EXERCISE PROMPT: Transcribe, exactly and without pictures, the lines below from the line with "The width and" to the line with "the bottom panel", both ends included, and no others.

ENTRIES SUPPLIED:
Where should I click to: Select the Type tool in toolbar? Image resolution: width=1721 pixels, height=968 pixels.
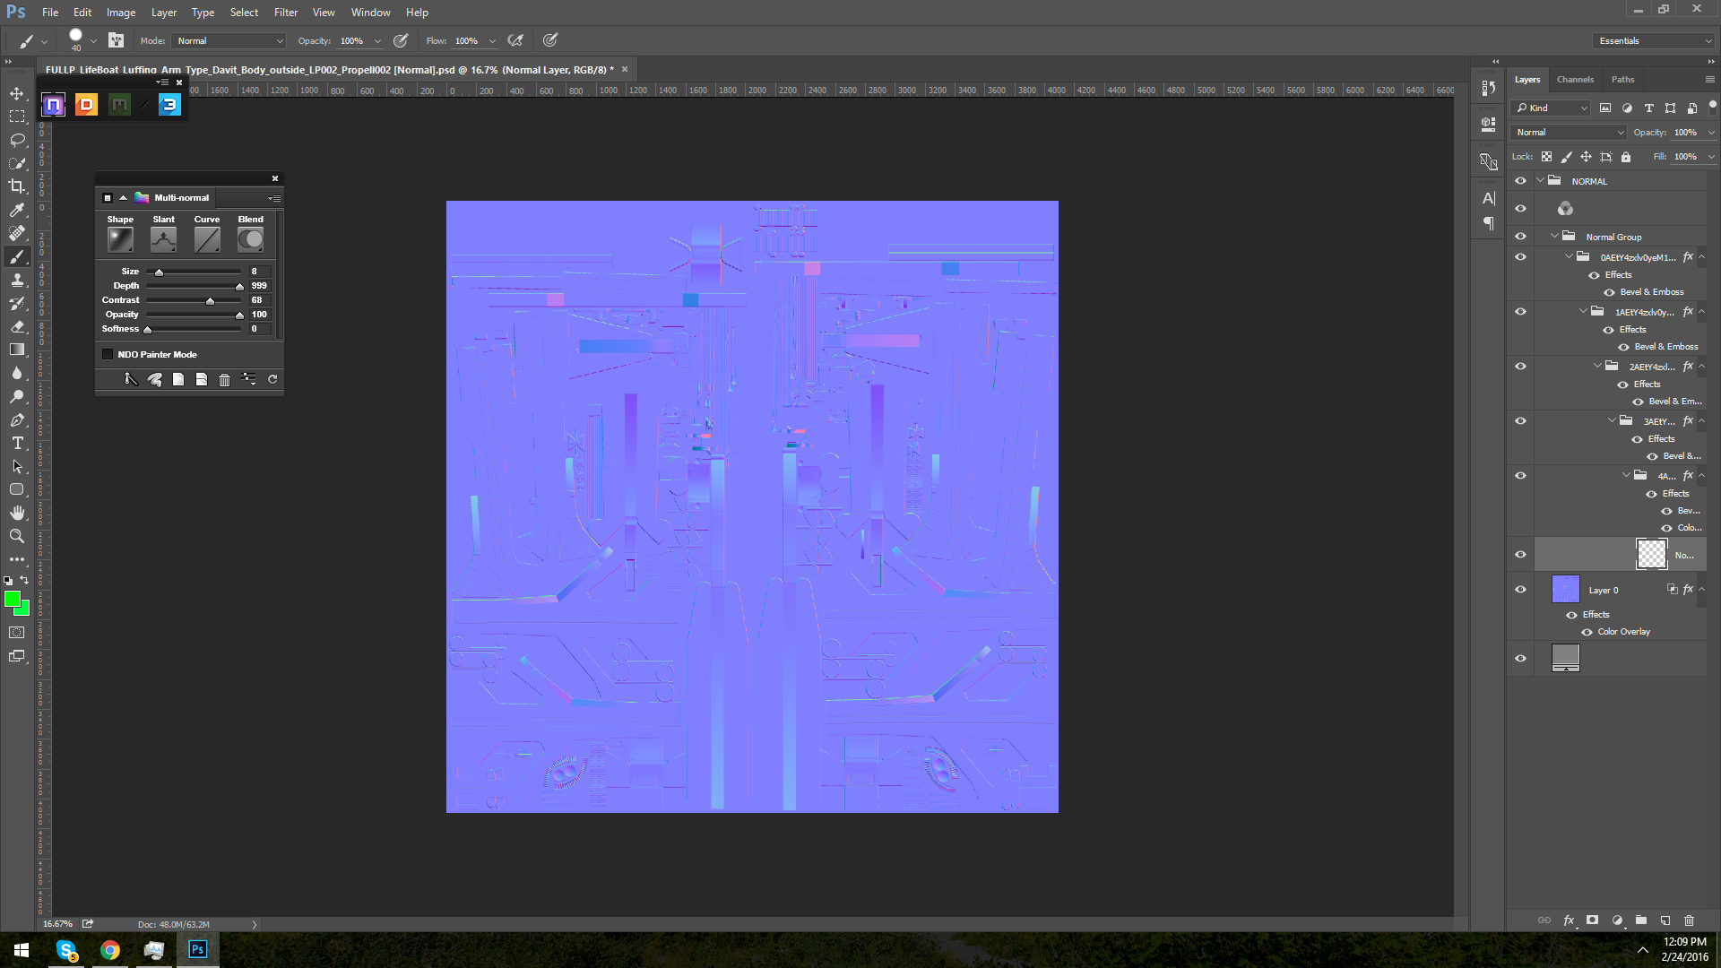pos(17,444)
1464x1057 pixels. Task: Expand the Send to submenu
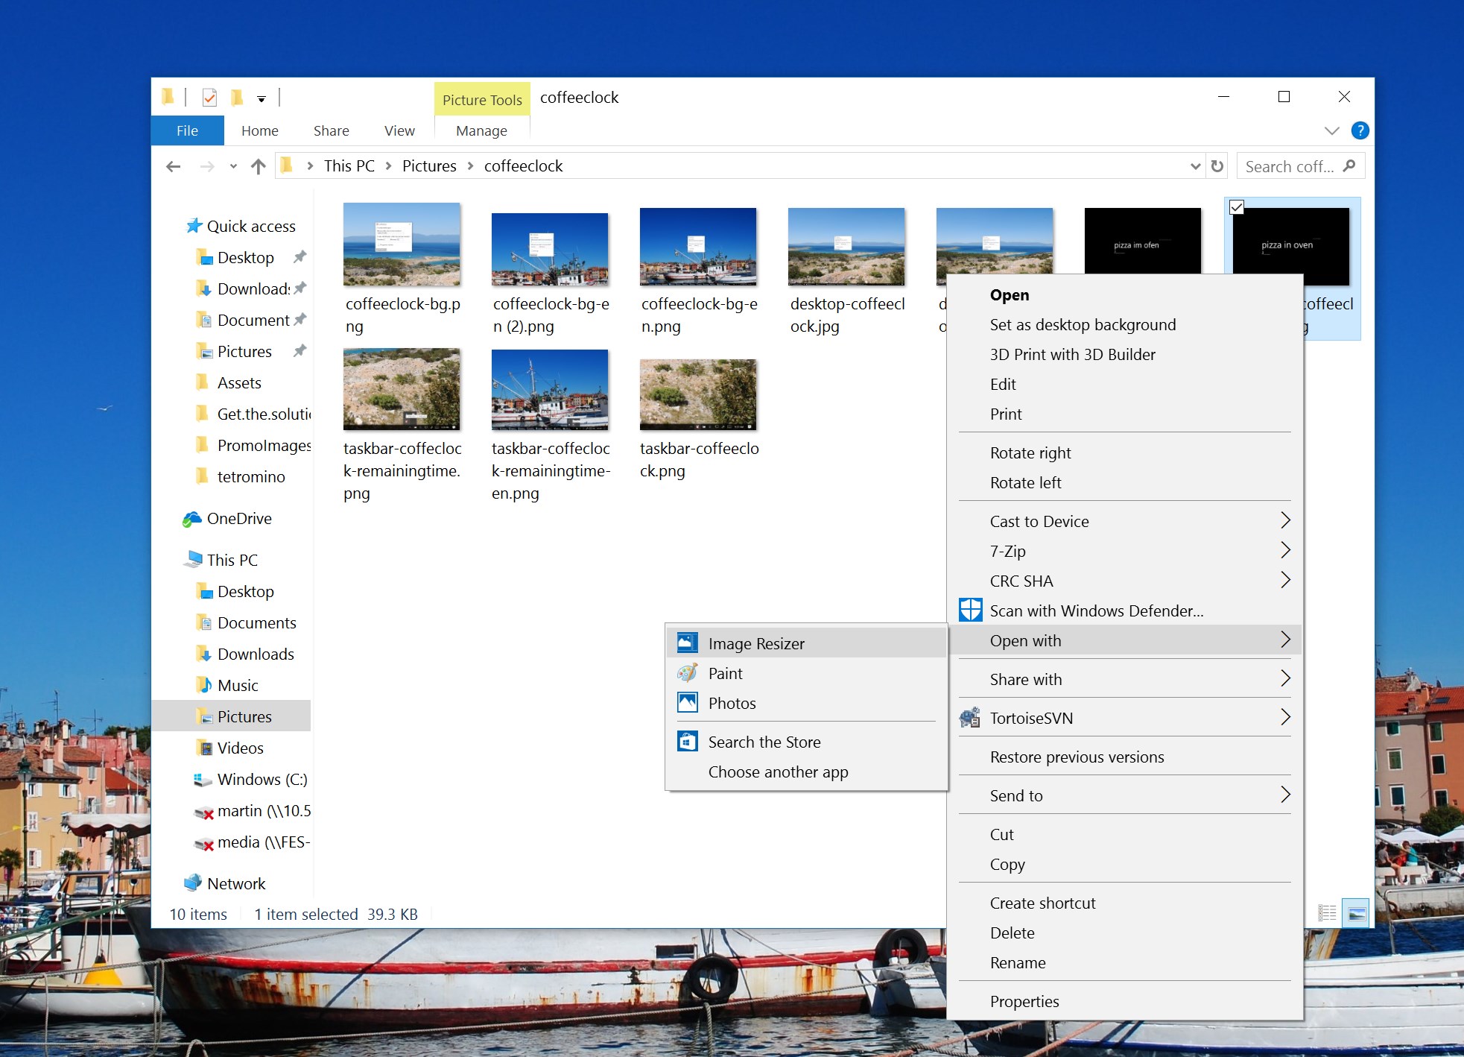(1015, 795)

--

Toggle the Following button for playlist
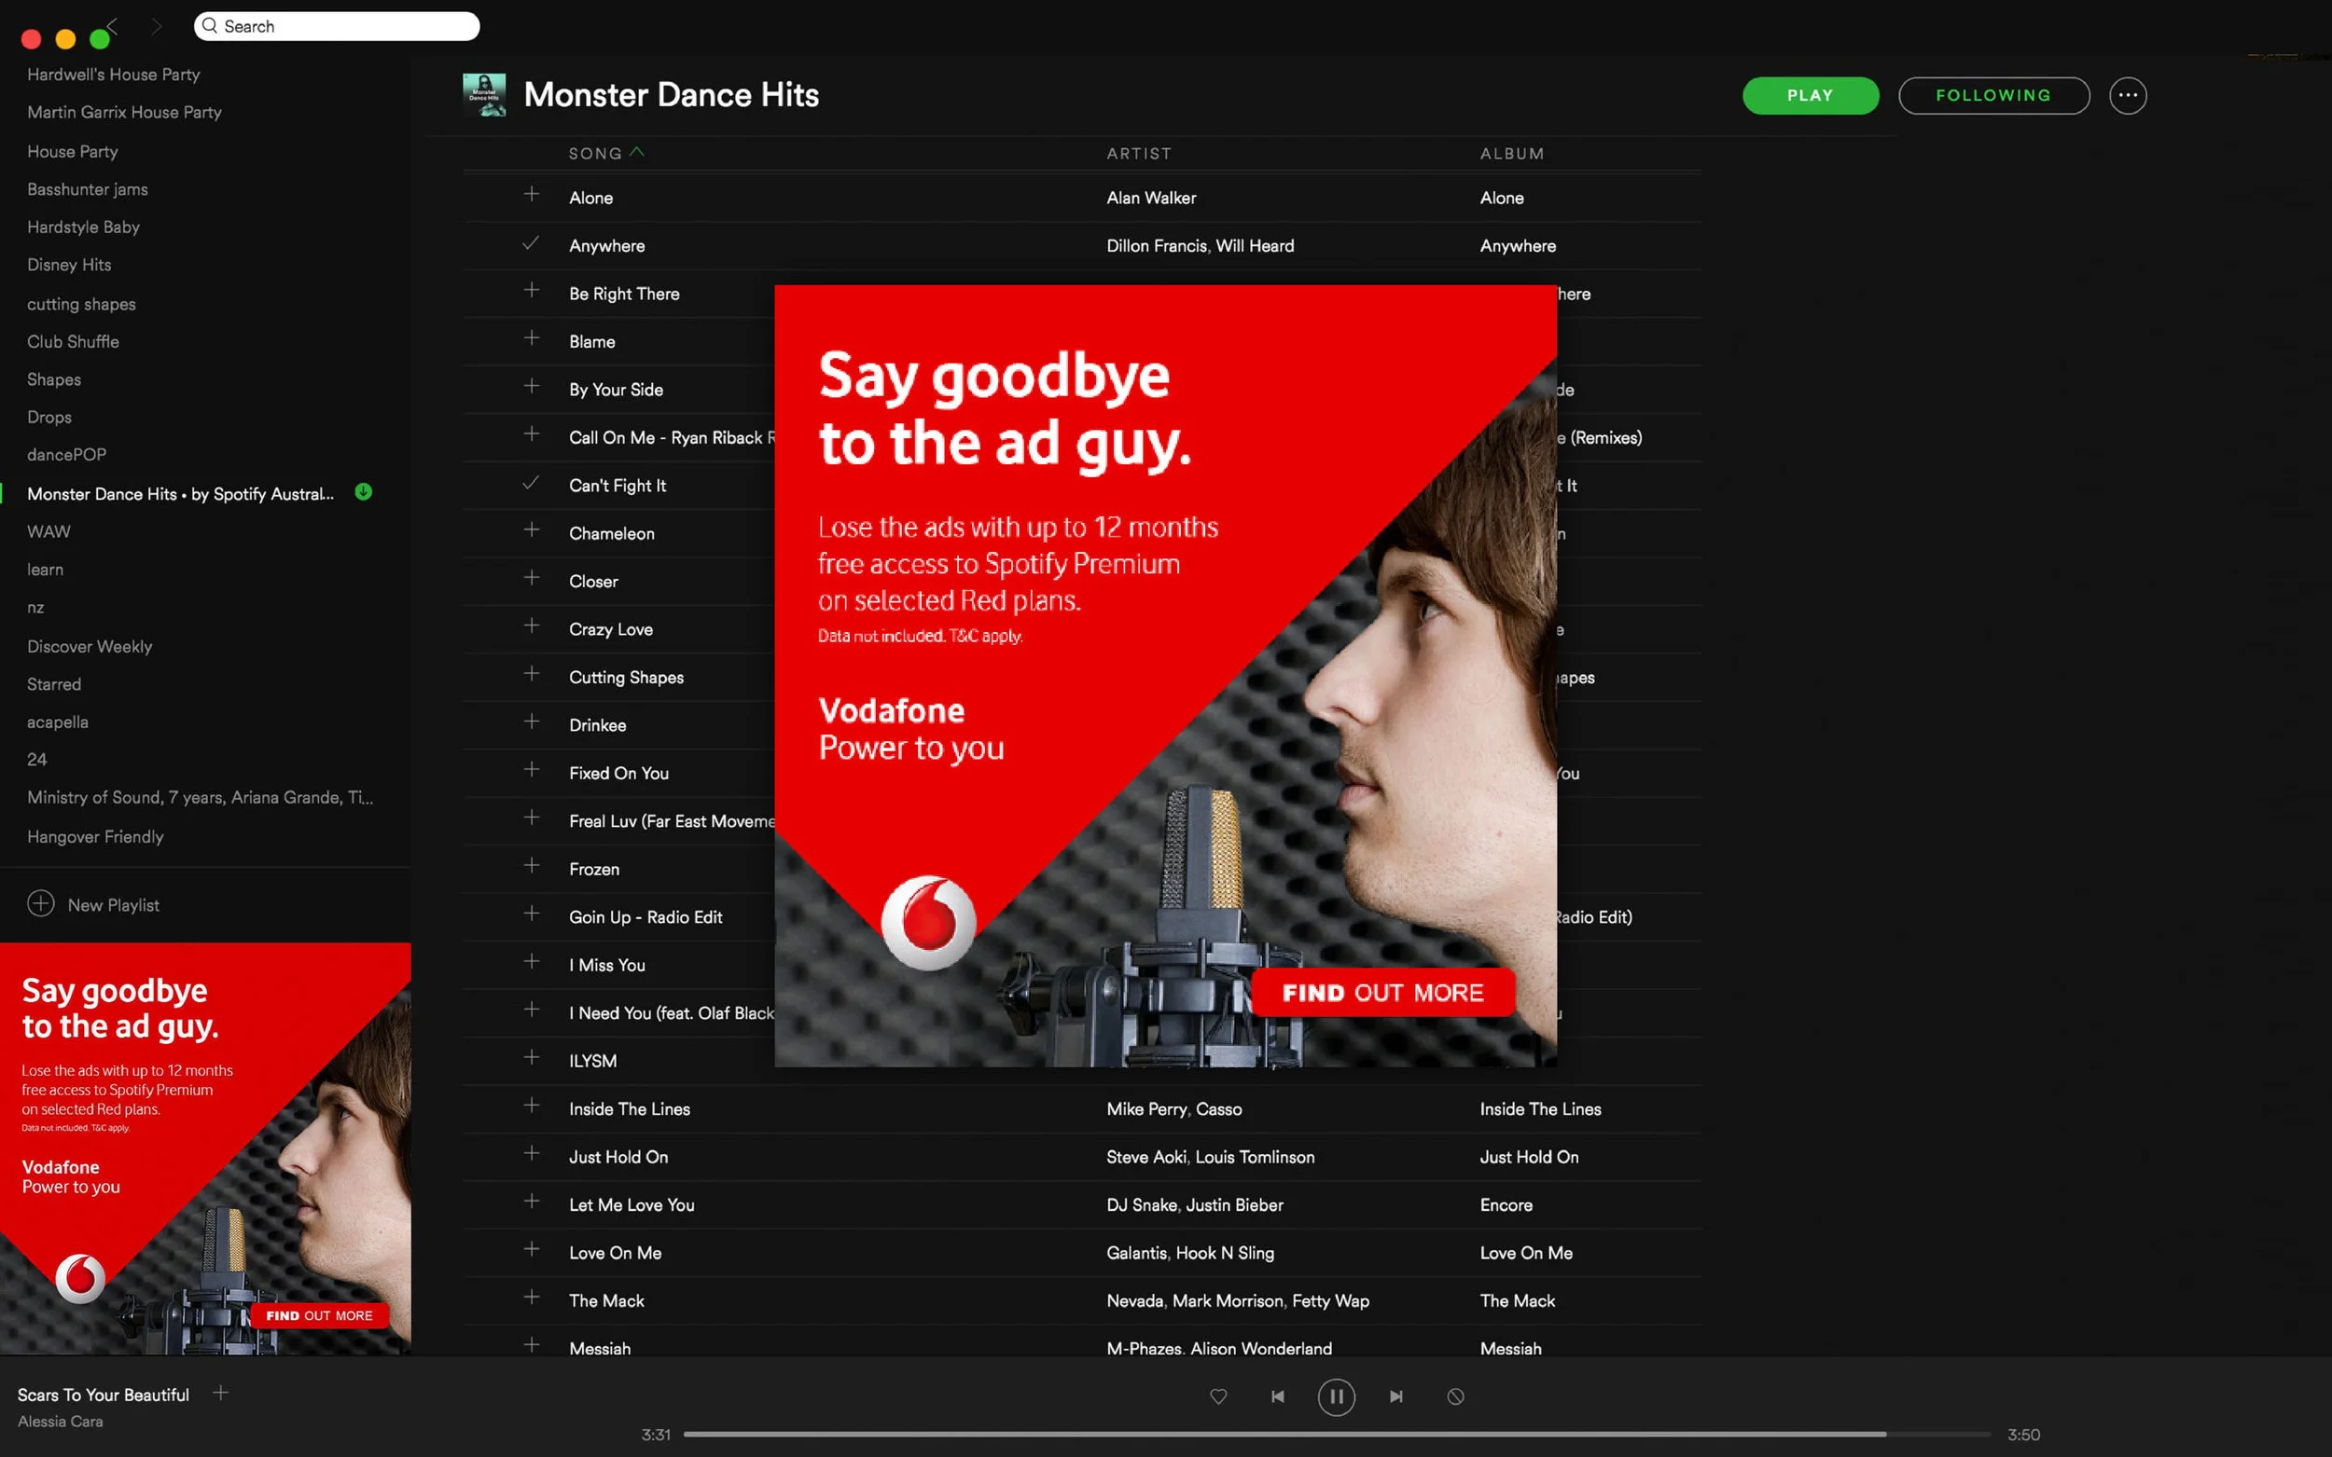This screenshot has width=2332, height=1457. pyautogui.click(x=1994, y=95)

--

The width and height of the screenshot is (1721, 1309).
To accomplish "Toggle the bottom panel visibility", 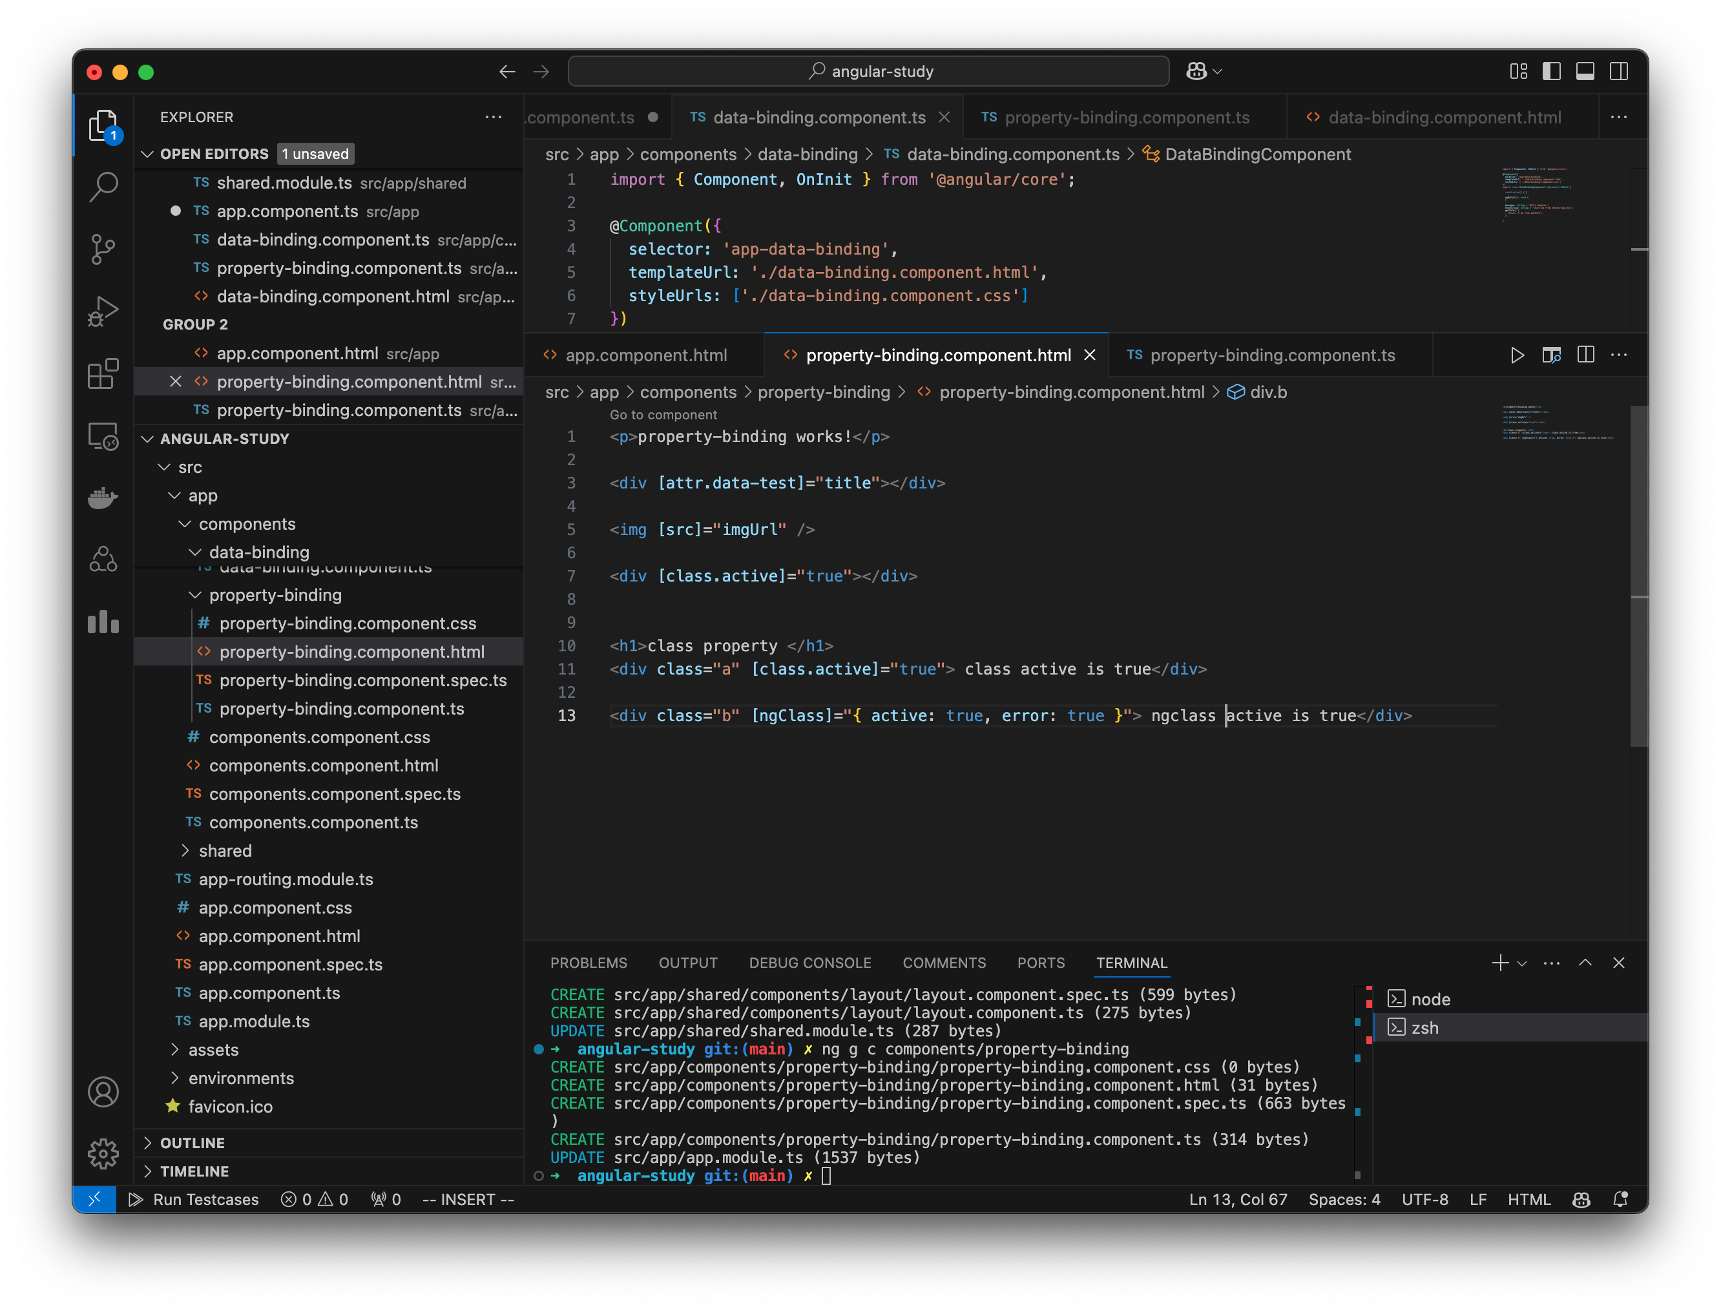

TASK ANSWER:
The width and height of the screenshot is (1721, 1309).
To accomplish "Toggle the bottom panel visibility", 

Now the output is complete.